Dopo una pantagruelica cena, condita
da qualche vizio di troppo, la colazione è comunque discretamente sostanziosa;
le fatiche che immaginiamo dovremo affrontare, ci spingono ad ingurgitare il
solito mix di carboidrati e proteine, scegliendo tra l’ampia proposta.
Dopo un sentito ringraziamento a
Paola di Borgo Gerbina ed un abbraccio pensato
per il trattamento ricevuto, è davvero ora di partire: il sole è alto sulle
nostre teste, ma la scena principale quest’oggi è tutta di un mare di nubi e
nebbia, qualche centinaio di metri più in basso; proprio dove siamo diretti.
La picchiata di una decina di
chilometri è una doccia gelida che ci risveglia tutti i sensi in un colpo solo
e ringraziamo che la traccia sul telefono ci porti su un apparentemente innocua
lingua di asfalto ciclabile che si inerpica lungo i fianchi dell’Appennino. Possiamo
scaldarci. Nel giro di qualche minuto, tuttavia, capiamo che la faccenda si fa
molto seria e la statua di una piccola Madonna sembra messa lì di proposito,
poiché ciò che ci aspetta sono 7 o 8 chilometri di crudelissima salita dove i
picchi al 16, 18, 19% sono numerosi e neanche corti; la fatica però ci fa
riemergere sopra le umide nuvole e ci regala uno spettacolo di colori autunnali
ed un profondo e benefico orgoglio nei confronti delle nostre pur semplici
gesta.
Dopo una spianata ed una fresca discesa,
Berceto è conquistata. Thè caldo e caffè ci rinfrancano.
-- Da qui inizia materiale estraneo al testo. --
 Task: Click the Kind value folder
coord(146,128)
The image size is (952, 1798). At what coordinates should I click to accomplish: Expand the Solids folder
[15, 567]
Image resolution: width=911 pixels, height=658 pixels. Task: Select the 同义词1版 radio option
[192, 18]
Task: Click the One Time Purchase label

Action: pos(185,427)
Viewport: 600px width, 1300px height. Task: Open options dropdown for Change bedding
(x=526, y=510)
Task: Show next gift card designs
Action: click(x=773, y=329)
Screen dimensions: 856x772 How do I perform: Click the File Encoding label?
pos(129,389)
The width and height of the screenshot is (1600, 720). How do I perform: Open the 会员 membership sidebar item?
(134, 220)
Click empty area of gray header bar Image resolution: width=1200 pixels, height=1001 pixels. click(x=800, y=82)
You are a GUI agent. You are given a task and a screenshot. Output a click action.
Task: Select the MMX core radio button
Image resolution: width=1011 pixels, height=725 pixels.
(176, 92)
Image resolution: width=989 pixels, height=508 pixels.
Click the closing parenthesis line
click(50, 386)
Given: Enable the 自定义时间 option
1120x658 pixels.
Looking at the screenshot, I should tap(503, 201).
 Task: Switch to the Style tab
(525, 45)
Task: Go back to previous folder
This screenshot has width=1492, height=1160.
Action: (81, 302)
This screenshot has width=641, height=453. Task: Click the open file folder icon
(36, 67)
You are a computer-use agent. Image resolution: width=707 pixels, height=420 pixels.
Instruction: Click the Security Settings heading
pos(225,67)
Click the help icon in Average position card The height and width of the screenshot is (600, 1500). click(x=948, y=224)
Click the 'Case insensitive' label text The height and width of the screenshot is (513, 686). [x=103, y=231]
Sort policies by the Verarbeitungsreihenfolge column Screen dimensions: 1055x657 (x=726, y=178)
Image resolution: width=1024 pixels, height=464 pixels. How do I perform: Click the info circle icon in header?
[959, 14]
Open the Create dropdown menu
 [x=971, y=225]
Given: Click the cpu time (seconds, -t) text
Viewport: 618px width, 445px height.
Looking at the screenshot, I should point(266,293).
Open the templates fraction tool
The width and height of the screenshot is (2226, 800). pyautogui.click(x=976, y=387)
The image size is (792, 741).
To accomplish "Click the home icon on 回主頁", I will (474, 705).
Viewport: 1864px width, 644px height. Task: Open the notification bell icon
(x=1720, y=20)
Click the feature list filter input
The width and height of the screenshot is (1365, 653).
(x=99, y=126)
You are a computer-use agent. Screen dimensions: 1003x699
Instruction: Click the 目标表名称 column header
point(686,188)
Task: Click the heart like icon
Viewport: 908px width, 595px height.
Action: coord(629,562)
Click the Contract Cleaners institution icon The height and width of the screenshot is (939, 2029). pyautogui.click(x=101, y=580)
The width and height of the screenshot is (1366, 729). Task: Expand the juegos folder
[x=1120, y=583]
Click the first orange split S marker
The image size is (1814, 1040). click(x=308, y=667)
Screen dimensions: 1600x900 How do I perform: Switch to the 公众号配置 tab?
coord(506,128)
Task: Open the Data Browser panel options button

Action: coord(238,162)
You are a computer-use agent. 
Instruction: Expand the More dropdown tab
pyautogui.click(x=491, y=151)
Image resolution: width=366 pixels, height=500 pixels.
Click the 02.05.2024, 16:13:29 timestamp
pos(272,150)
Il vero GPM di giornata ci sta
ancora aspettando: è il momento di ripartire ed inforcare le bici verso il
Passo della Cisa, una costante e gradevole salita, dove ci si può anche
permettere di spingere un po’ di più, distratti da un panorama oltremodo
piacevole che contrasta – purtroppo – con l’abbandono di strutture recettive
sbarrate e lasciate in balia dello scorrere dei giorni e del deterioramento.
Forse sono i segni del trauma
post Covid, oppure cicatrici di lunga data, segni di un progressivo
allontanamento di turismo ed indotto verso altri lidi; i pellegrini e gli
amanti di questo genere di avventure sono probabilmente una nicchia, non più in
grado di sostenere ostelli e rifugi. È un peccato.
La nostra mattina si conferma
oltremodo divertente, nel corso di una lunga e per niente battuta discesa in
cui – estremamente divertiti – disegniamo le traiettorie che riteniamo migliori
per superarci l’un l’altro, in una sfida con
l’esclusione di colpi, indirizzata a Pontremoli e ad un piatto caldo che ci
rimpolpi di energie per giungere al mare!
Ma ahimè, sono di corvée, al mare
ci arriverò guidando il nostro furgone-ammiraglia, dopo aver gironzolato per i
graziosissimi viottoli di Sarzana; il tempo di un caffè e di una amabile
chiacchierata con la farmacista parmense emigrata in terra toscana.
Poi, è un attimo, tempo di fare ricognizione sul giorno 5.